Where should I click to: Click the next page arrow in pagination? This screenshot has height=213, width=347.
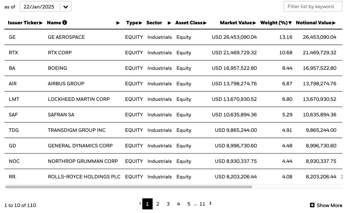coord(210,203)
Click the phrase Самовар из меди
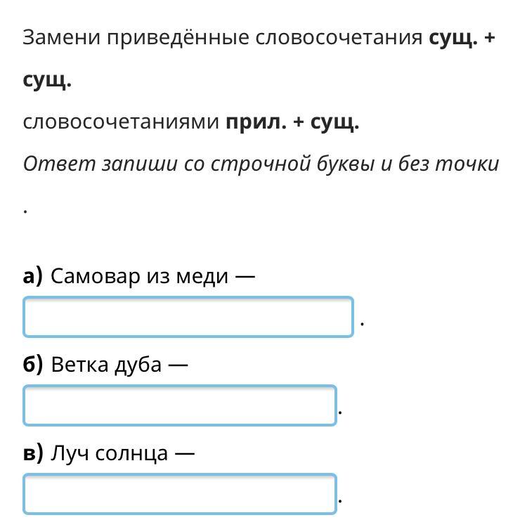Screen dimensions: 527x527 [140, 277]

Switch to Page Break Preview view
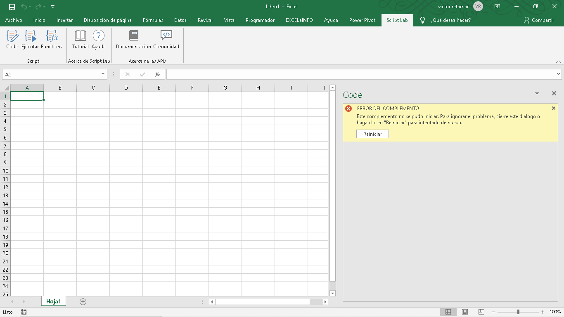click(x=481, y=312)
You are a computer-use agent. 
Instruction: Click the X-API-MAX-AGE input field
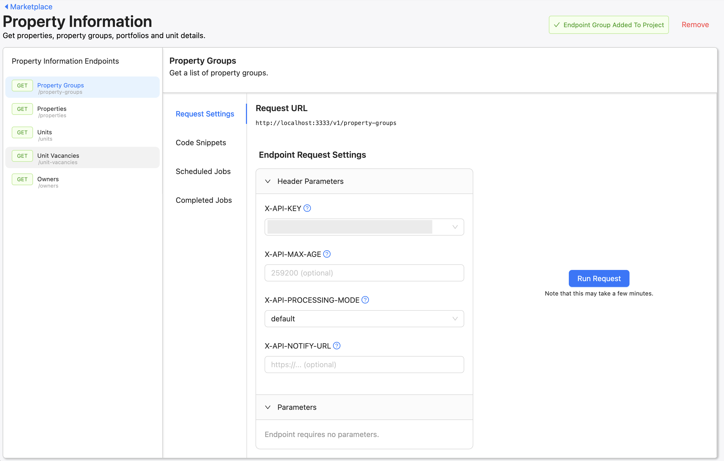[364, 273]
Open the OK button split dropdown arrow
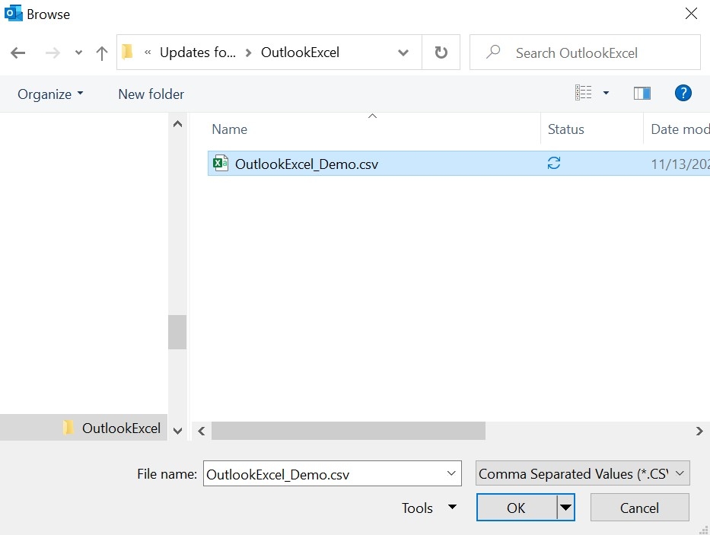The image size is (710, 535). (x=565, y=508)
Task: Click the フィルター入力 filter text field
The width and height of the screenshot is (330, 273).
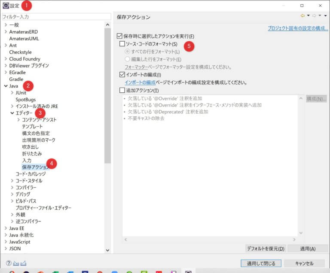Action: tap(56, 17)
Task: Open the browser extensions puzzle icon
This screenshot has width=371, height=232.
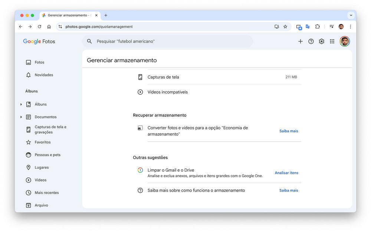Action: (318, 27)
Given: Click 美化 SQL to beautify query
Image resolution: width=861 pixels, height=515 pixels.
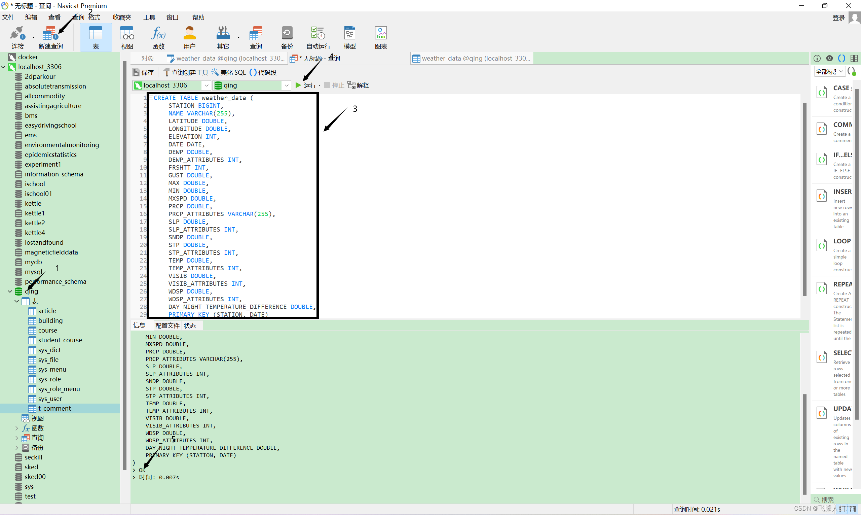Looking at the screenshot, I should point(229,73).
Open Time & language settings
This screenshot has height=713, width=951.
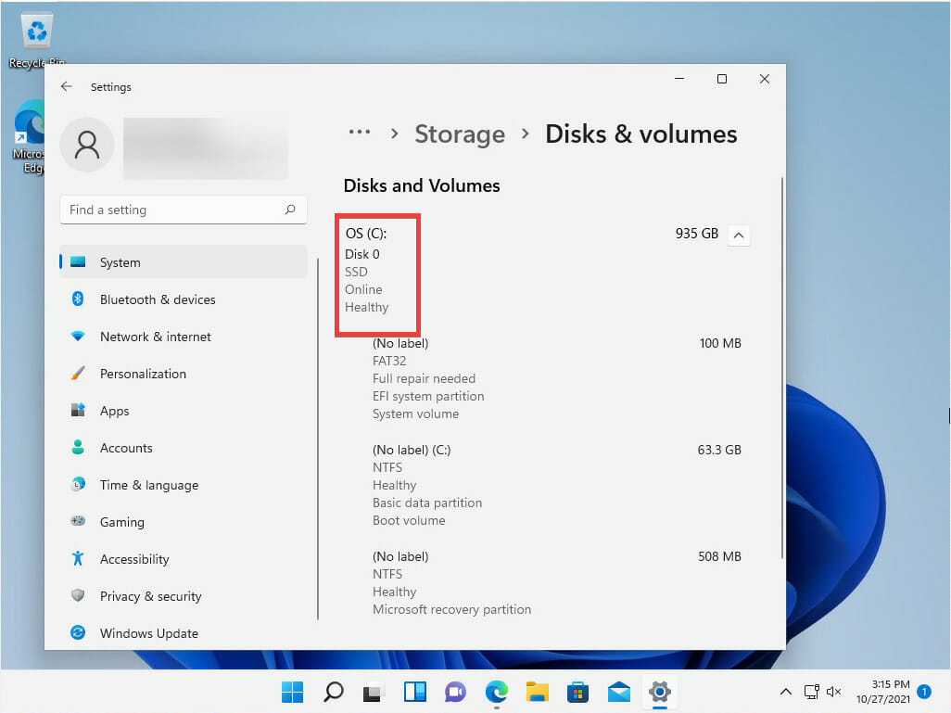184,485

+===+

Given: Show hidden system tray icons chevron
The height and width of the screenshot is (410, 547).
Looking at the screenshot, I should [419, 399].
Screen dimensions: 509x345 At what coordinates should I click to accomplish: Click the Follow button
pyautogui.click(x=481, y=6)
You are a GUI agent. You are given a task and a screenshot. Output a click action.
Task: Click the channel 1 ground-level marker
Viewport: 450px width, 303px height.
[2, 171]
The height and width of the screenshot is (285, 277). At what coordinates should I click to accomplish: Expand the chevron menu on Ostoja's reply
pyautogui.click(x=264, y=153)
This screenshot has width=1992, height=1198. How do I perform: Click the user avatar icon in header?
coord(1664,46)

+===+

§ **Given request**: Arrange the part of the records that opens with the line containing "Click the phrase Самовар из меди" and closes with the line containing "Looking at the screenshot, I should point(229,73).", both lines included, as a Markdown table with the columns Row and Line, one numbered row per line and blank lines omitted. Leave the pictures out.

§ **Right answer**:
| Row | Line |
|---|---|
| 1 | Click the phrase Самовар из меди |
| 2 | Screen dimensions: 527x527 [140, 277] |
| 3 | Switch to Page Break Preview view |
| 4 | click(x=481, y=312) |
| 5 | You are a computer-use agent.  |
| 6 | Instruction: Click the X-API-MAX-AGE input field |
| 7 | [364, 273] |
| 8 | Open the OK button split dropdown arrow |
| 9 | The image size is (710, 535). (x=565, y=508) |
| 10 | Task: Click the フィルター入力 filter text field |
| 11 | The width and height of the screenshot is (330, 273). |
| 12 | Action: tap(56, 17) |
| 13 | Task: Open the browser extensions puzzle icon |
| 14 | This screenshot has width=371, height=232. |
| 15 | Action: (318, 27) |
| 16 | Given: Click 美化 SQL to beautify query |
| 17 | Image resolution: width=861 pixels, height=515 pixels. |
| 18 | Looking at the screenshot, I should point(229,73). |